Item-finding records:
==============================
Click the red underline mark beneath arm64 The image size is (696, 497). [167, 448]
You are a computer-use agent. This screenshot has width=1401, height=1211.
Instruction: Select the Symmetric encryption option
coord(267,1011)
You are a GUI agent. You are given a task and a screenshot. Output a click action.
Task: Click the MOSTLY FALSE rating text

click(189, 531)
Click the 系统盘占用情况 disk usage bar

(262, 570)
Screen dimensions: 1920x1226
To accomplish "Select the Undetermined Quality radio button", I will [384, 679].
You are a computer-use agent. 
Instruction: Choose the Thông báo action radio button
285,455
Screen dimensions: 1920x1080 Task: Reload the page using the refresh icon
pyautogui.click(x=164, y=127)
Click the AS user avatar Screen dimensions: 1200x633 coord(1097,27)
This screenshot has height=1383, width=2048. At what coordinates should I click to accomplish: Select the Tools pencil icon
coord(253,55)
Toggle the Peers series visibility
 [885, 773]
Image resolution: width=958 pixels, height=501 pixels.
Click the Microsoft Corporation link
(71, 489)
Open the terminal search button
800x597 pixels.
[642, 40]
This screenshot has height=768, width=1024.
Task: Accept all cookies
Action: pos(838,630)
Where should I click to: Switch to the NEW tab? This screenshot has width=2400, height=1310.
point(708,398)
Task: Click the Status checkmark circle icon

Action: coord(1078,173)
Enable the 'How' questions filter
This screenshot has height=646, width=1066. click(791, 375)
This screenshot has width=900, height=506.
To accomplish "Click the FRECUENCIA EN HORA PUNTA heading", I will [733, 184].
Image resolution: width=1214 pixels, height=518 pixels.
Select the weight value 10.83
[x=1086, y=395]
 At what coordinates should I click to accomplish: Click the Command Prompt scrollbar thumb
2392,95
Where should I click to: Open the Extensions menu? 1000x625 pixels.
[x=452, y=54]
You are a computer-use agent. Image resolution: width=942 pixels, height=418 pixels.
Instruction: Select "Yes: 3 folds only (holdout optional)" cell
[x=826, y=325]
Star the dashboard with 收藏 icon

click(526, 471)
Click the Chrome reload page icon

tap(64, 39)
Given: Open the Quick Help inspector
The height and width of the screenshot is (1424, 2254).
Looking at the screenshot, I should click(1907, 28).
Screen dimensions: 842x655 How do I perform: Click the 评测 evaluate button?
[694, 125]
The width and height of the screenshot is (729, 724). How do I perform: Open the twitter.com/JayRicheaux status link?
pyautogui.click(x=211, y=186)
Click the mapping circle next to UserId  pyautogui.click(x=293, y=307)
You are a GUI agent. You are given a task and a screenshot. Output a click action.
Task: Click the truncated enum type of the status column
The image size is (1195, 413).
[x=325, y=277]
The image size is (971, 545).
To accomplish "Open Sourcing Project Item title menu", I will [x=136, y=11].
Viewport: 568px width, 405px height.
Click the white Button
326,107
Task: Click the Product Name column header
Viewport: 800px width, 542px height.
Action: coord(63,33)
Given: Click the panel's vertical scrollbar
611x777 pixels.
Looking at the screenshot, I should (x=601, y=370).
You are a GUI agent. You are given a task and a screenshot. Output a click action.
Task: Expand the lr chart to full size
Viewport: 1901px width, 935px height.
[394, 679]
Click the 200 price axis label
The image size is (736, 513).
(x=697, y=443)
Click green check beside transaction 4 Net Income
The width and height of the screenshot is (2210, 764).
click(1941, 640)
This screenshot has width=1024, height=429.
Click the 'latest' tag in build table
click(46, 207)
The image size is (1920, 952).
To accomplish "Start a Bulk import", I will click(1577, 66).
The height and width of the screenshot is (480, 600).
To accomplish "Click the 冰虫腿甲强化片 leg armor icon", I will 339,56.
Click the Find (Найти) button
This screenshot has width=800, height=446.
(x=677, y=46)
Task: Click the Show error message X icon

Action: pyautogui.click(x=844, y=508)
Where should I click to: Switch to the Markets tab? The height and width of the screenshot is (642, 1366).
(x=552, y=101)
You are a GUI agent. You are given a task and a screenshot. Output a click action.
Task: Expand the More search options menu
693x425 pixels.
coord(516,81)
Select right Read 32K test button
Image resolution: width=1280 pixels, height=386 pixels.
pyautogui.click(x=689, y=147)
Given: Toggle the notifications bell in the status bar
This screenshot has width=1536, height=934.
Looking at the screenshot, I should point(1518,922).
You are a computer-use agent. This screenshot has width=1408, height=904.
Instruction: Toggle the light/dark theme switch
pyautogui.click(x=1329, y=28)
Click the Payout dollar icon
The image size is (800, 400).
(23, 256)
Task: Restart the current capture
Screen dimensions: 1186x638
==============================
THE EXERCISE: Could you reproduce the material above, substituting "desktop automation agent" for each "computer-use agent" and leaving everything else unchanged?

RESPONSE TO THIS EXERCISE:
Click the red underline mark beneath arm64 The image size is (696, 497). [167, 448]
You are a desktop automation agent. This screenshot has width=1401, height=1211.
Instruction: Select the Symmetric encryption option
coord(267,1011)
You are a GUI agent. You are given a task and a screenshot. Output a click action.
Task: Click the MOSTLY FALSE rating text

click(189, 531)
Click the 系统盘占用情况 disk usage bar

(262, 570)
Screen dimensions: 1920x1226
To accomplish "Select the Undetermined Quality radio button", I will [384, 679].
You are a desktop automation agent. 
Instruction: Choose the Thông báo action radio button
285,455
Screen dimensions: 1920x1080 Task: Reload the page using the refresh icon
pyautogui.click(x=164, y=127)
Click the AS user avatar Screen dimensions: 1200x633 coord(1097,27)
This screenshot has height=1383, width=2048. At what coordinates should I click to accomplish: Select the Tools pencil icon
coord(253,55)
Toggle the Peers series visibility
 [885, 773]
Image resolution: width=958 pixels, height=501 pixels.
Click the Microsoft Corporation link
(71, 489)
Open the terminal search button
800x597 pixels.
[642, 40]
This screenshot has height=768, width=1024.
Task: Accept all cookies
Action: pos(838,630)
Where should I click to: Switch to the NEW tab? This screenshot has width=2400, height=1310.
point(708,398)
Task: Click the Status checkmark circle icon

Action: coord(1078,173)
Enable the 'How' questions filter
This screenshot has height=646, width=1066. click(791, 375)
This screenshot has width=900, height=506.
To accomplish "Click the FRECUENCIA EN HORA PUNTA heading", I will [733, 184].
Image resolution: width=1214 pixels, height=518 pixels.
Select the weight value 10.83
[x=1086, y=395]
 At what coordinates should I click to accomplish: Click the Command Prompt scrollbar thumb
2392,95
Where should I click to: Open the Extensions menu? 1000x625 pixels.
[x=452, y=54]
You are a desktop automation agent. Image resolution: width=942 pixels, height=418 pixels.
Instruction: Select "Yes: 3 folds only (holdout optional)" cell
[x=826, y=325]
Star the dashboard with 收藏 icon

click(526, 471)
Click the Chrome reload page icon

tap(64, 39)
Given: Open the Quick Help inspector
The height and width of the screenshot is (1424, 2254).
Looking at the screenshot, I should click(1907, 28).
Screen dimensions: 842x655 How do I perform: Click the 评测 evaluate button?
[694, 125]
The width and height of the screenshot is (729, 724). How do I perform: Open the twitter.com/JayRicheaux status link?
pyautogui.click(x=211, y=186)
Click the mapping circle next to UserId  pyautogui.click(x=293, y=307)
You are a GUI agent. You are given a task and a screenshot. Output a click action.
Task: Click the truncated enum type of the status column
The image size is (1195, 413).
[x=325, y=277]
The image size is (971, 545).
To accomplish "Open Sourcing Project Item title menu", I will [x=136, y=11].
Viewport: 568px width, 405px height.
Click the white Button
326,107
Task: Click the Product Name column header
Viewport: 800px width, 542px height.
Action: coord(63,33)
Given: Click the panel's vertical scrollbar
611x777 pixels.
Looking at the screenshot, I should (x=601, y=370).
You are a GUI agent. You are given a task and a screenshot. Output a click action.
Task: Expand the lr chart to full size
Viewport: 1901px width, 935px height.
[394, 679]
Click the 200 price axis label
The image size is (736, 513).
(x=697, y=443)
Click green check beside transaction 4 Net Income
The width and height of the screenshot is (2210, 764).
click(1941, 640)
This screenshot has width=1024, height=429.
Click the 'latest' tag in build table
click(46, 207)
The image size is (1920, 952).
To accomplish "Start a Bulk import", I will click(1577, 66).
The height and width of the screenshot is (480, 600).
To accomplish "Click the 冰虫腿甲强化片 leg armor icon", I will 339,56.
Click the Find (Найти) button
This screenshot has width=800, height=446.
(x=677, y=46)
Task: Click the Show error message X icon

Action: pyautogui.click(x=844, y=508)
Where should I click to: Switch to the Markets tab? The height and width of the screenshot is (642, 1366).
(x=552, y=101)
You are a GUI agent. You are given a task and a screenshot. Output a click action.
Task: Expand the More search options menu
693x425 pixels.
coord(516,81)
Select right Read 32K test button
Image resolution: width=1280 pixels, height=386 pixels.
pyautogui.click(x=689, y=147)
Given: Toggle the notifications bell in the status bar
This screenshot has width=1536, height=934.
Looking at the screenshot, I should point(1518,922).
You are a desktop automation agent. This screenshot has width=1408, height=904.
Instruction: Toggle the light/dark theme switch
pyautogui.click(x=1329, y=28)
Click the Payout dollar icon
The image size is (800, 400).
(23, 256)
Task: Restart the current capture
Screen dimensions: 1186x638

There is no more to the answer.